Orkambi has been described as ‘life-transforming’ for sufferers of CF that have participated in trials.
This sums up the whole 2.5 yrs campaigning for me, with @SimonHarrisTD at Dáil Éireann today #wegotit #orkambi #mymiracle pic.twitter.com/8pj10Efibc
— jillian mc nulty (@jilli09) April 12, 2017
Longtime CF campaigner Jillian McNulty expressed her joy at hearing the news of the deal yesterday, outside the Dáil. McNulty became a campaigner after she saw huge improvement in her own condition after taking it.
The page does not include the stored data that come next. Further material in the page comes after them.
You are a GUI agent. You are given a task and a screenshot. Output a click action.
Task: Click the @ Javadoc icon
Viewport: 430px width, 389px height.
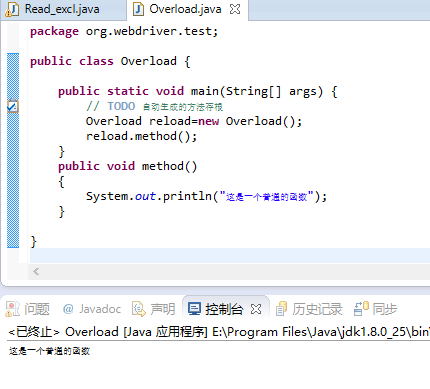click(x=68, y=309)
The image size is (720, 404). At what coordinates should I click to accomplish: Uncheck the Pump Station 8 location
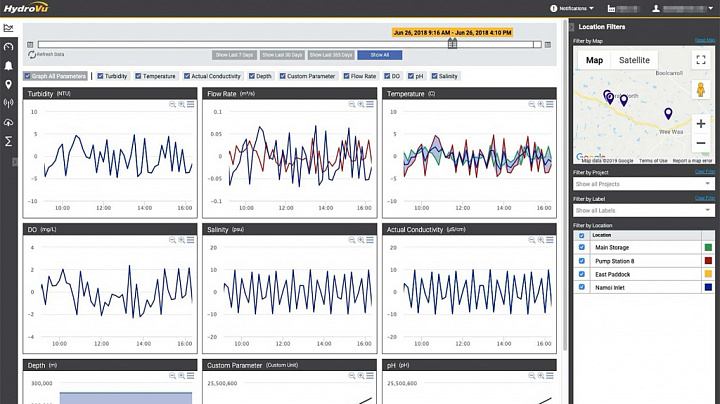pyautogui.click(x=583, y=261)
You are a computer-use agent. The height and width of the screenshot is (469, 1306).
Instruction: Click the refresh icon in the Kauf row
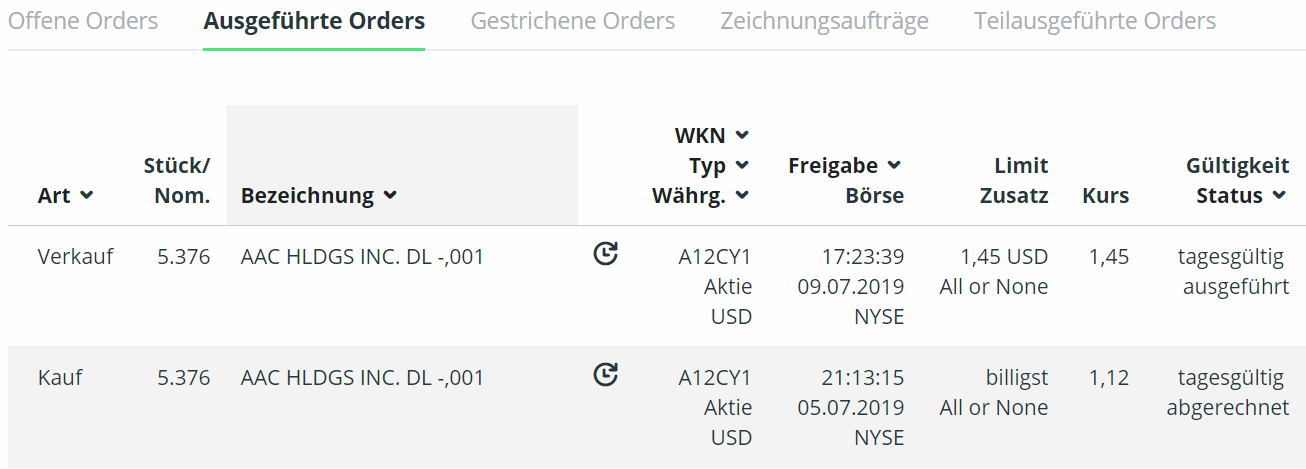pyautogui.click(x=605, y=375)
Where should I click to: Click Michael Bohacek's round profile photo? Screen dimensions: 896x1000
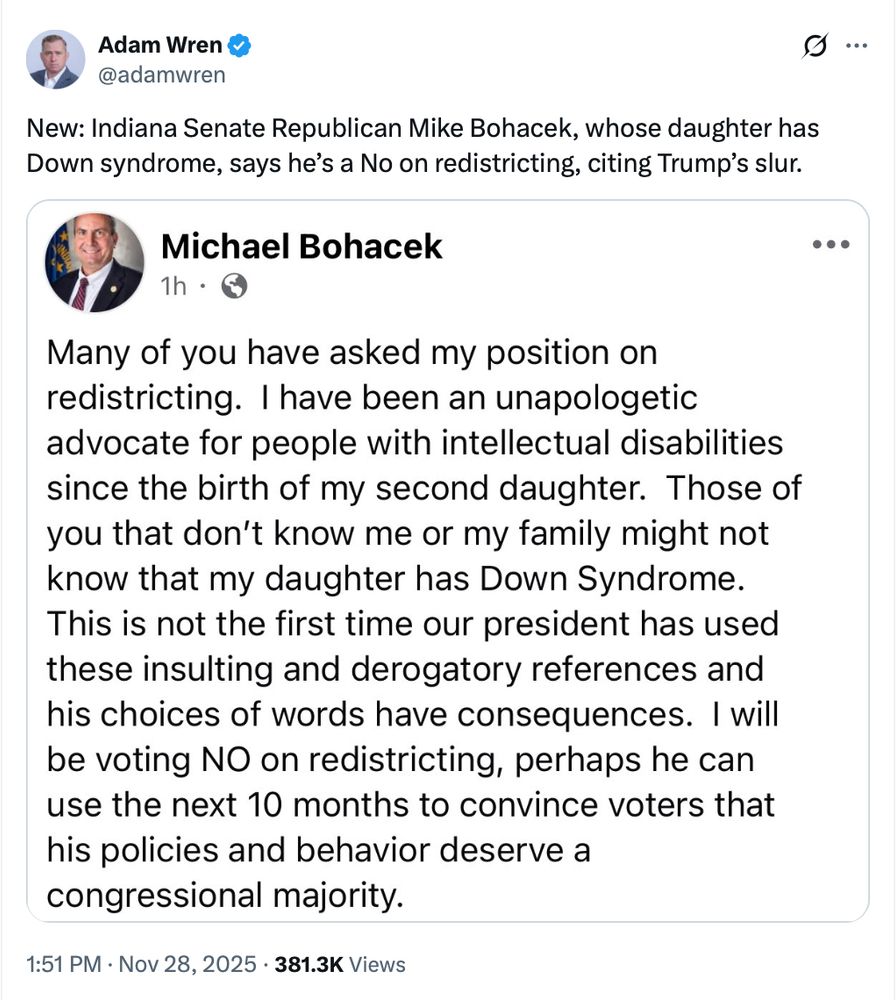click(x=94, y=262)
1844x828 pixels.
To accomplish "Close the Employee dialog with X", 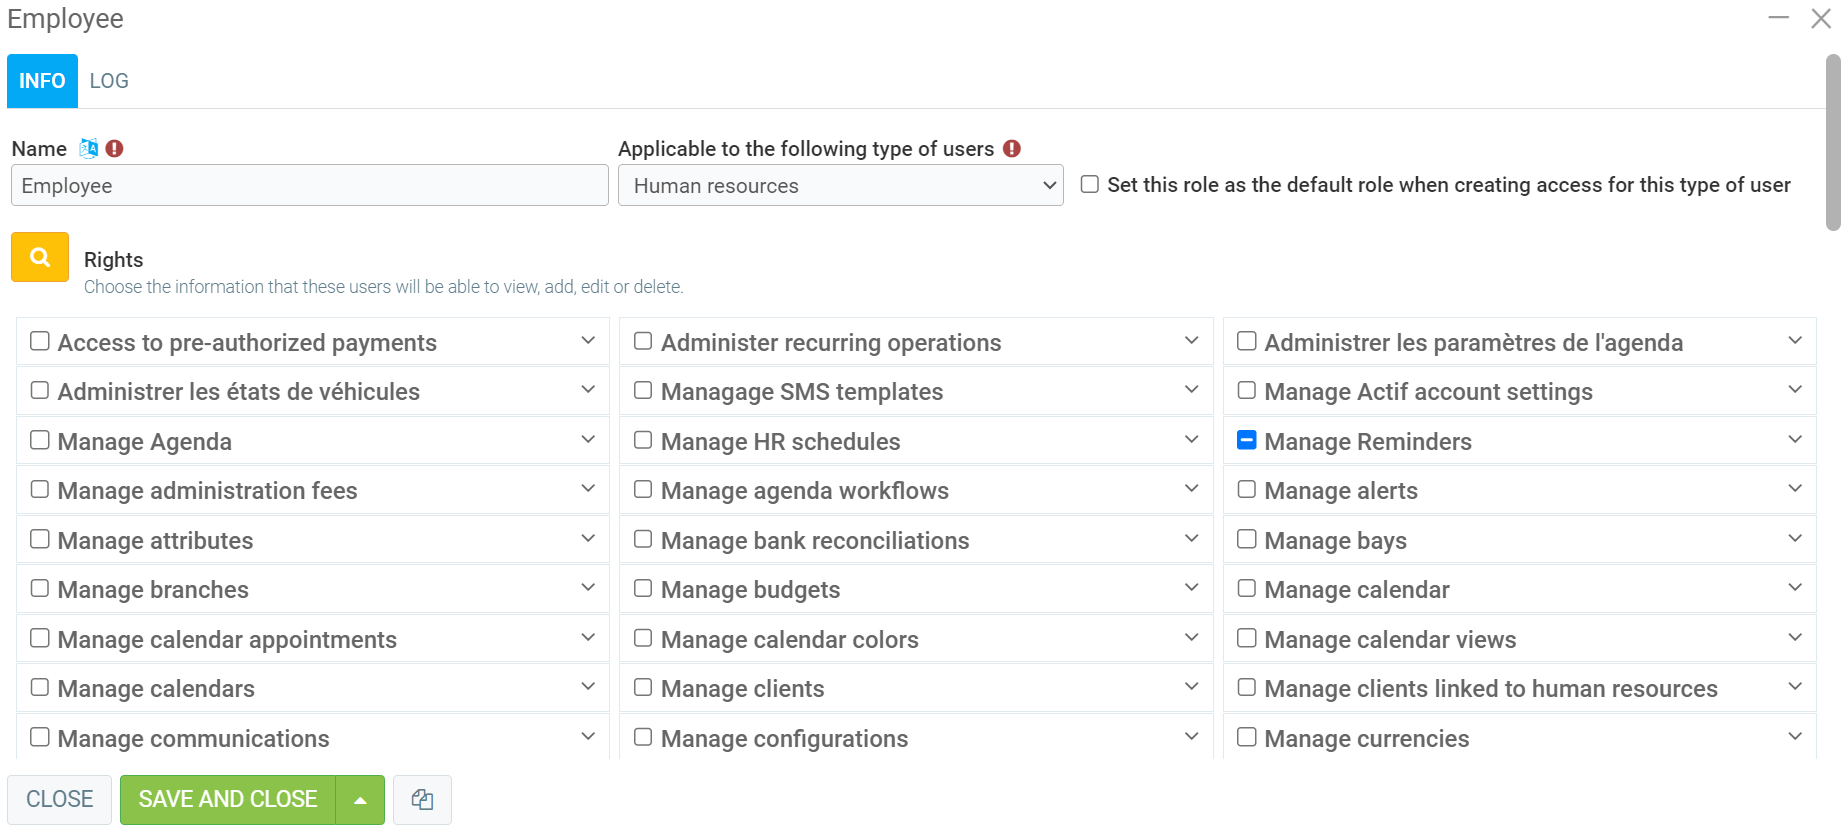I will coord(1820,18).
“It’s completely transformed my life – before Orkambi I would have needed to spend eight to nine months a year in hospital,” she told RTÉ Six One news yesterday. “Now it’s just 12 weeks.”
“I’m just delighted. We’re all sharing the emotion,” Philip Watt, CEO of Cystic Fibrosis Ireland, told MummyPages.
“The deal is inclusive of the 30 percent of our CF population who still have no drug that treats the underlying cause.
“It’s important that this ‘pipeline deal’ will lead to reinvestment into more drugs,” he continued. “Everyone is hoping for a drug that will cover their genotype.”
Tomorrow is 65 Roses Day, which aims to raise funds and increase awareness of CF. Why 65 Roses? '65 Roses' is how some children first learn how to say 'Cystic Fibrosis'. The symbol in Ireland for Cystic Fibrosis is a purple rose.